Tsunami

A tsunami (pronounced in English as [su na me) is a natural phenomenon consisting of a series of waves generated when an abrupt or pulsating vertical displacement occurs in a large body of water such as a lake, the sea or a coastal inlet. Earthquakes, landslides, volcanic eruptions, explosions, and the impact of extraterrestrial bodies such as meteorites, can generate tsunamis which can rapidly and violently swamp coastlines, causing devastating property damage, injuries, and loss of life due to injuries or drowning.
Tsunamis can travel great distances from the the original site of creation. (see animation at right)

The term "tsunami" comes from the Japanese language meaning harbor ("tsu") and wave ("nami"). The term was created by fishermen who returned to port to find the area surrounding the harbour devastated, although they hadn't been aware of any wave in the open water. A tsunami is not a sub-surface event in the deep ocean; it simply has much smaller amplitudes (wave heights) offshore, and very long wave lengths (sometimes over 150 kilometers long), which is why they generally pass unnoticed at sea, forming only a passing "hump" in the ocean.
Tsunamis used to be called tidal waves because as they approach land they look like a giant onrushing tide, rather than the sort of cresting waves that are formed by wind action upon the ocean (with which people are more familiar).

(From Wikipedia: http://en.wikipedia.org/wiki/Tsunami)

 

The December 27 tsunami was caused by an earthquake magnitude 9.0, caused by movement along a transform boundary. . The Indo-Astralian plate has been sliding under the Eurasia plate at the rate of a few centimeters a year, but on December 27, the Eruasian plate suddenly lifted up, lifting perhaps 20 meters along a 1200 kilometer- ridge.
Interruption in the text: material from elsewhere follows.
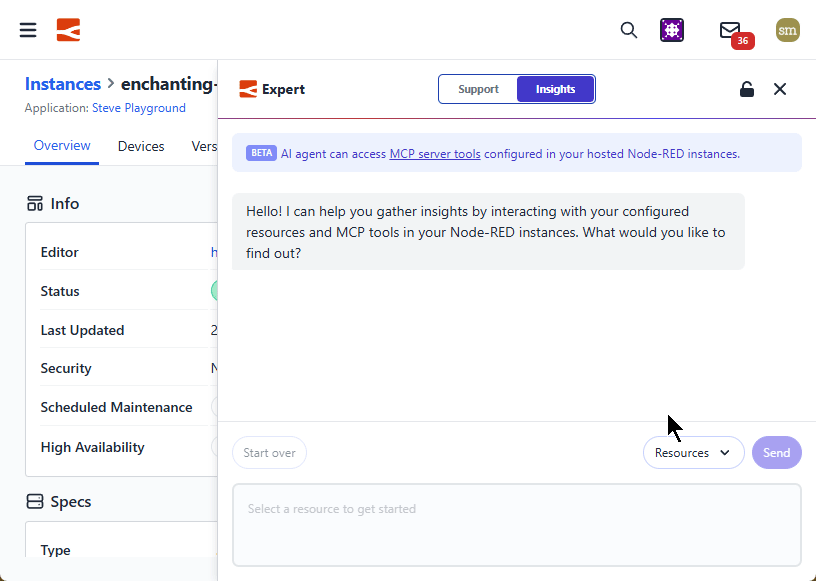816x581 pixels.
Task: Click the FlowFuse icon next to Expert label
Action: (246, 89)
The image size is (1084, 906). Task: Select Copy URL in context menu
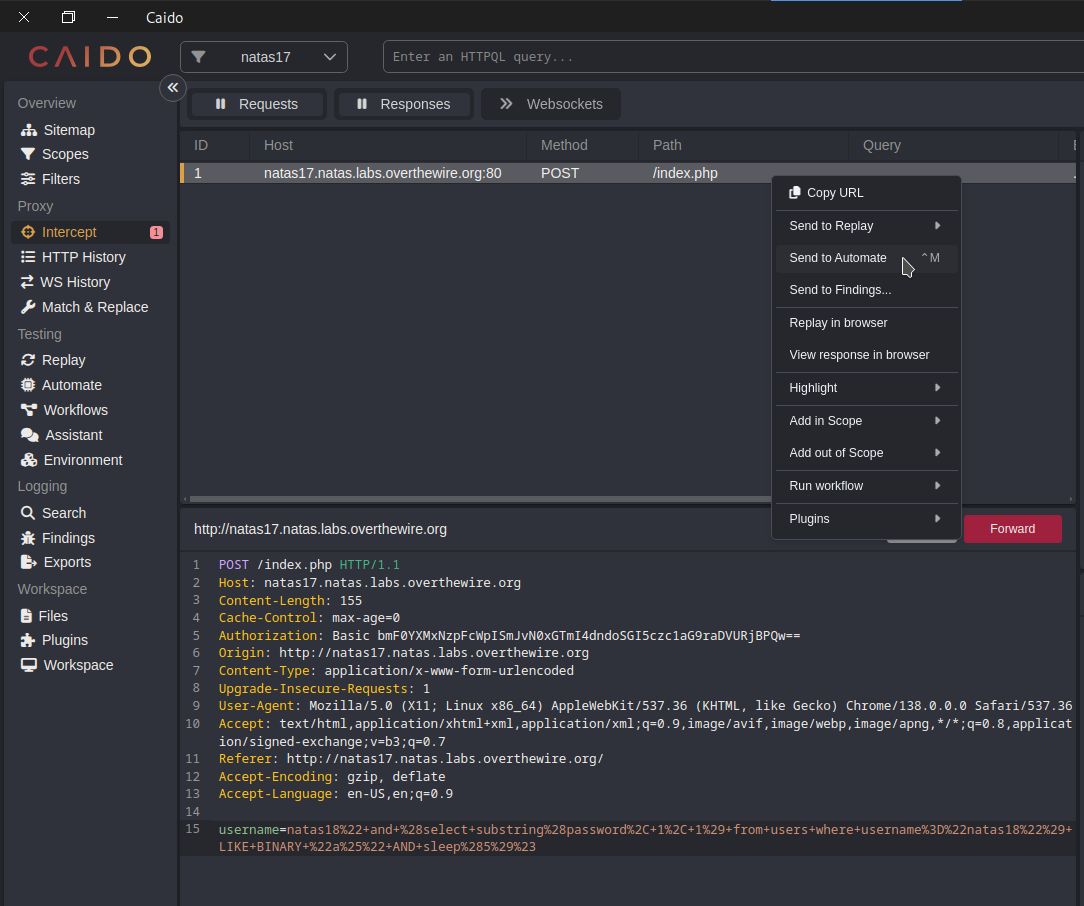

Directly above, on the ocean surface maybe only ripples occured. In terms of the whole planet, the movement is "utterly insignificant," says geologist Simon Winchester, author of "Krakatoa," a recent best seller about a volcano that exploded off Sumatra in 1883, killing 40,000 people. "The earth shrugged for a moment. Everything moved a little bit."

This seismic bump was enough to move trillions of tons of water in a few seconds. Silently, invisibly, the water pushed outward at the speed of a jet plane 600 km/hr. (see animation at right) As it neared shore, the speed slowed, and large waves formed, in some places very large ones.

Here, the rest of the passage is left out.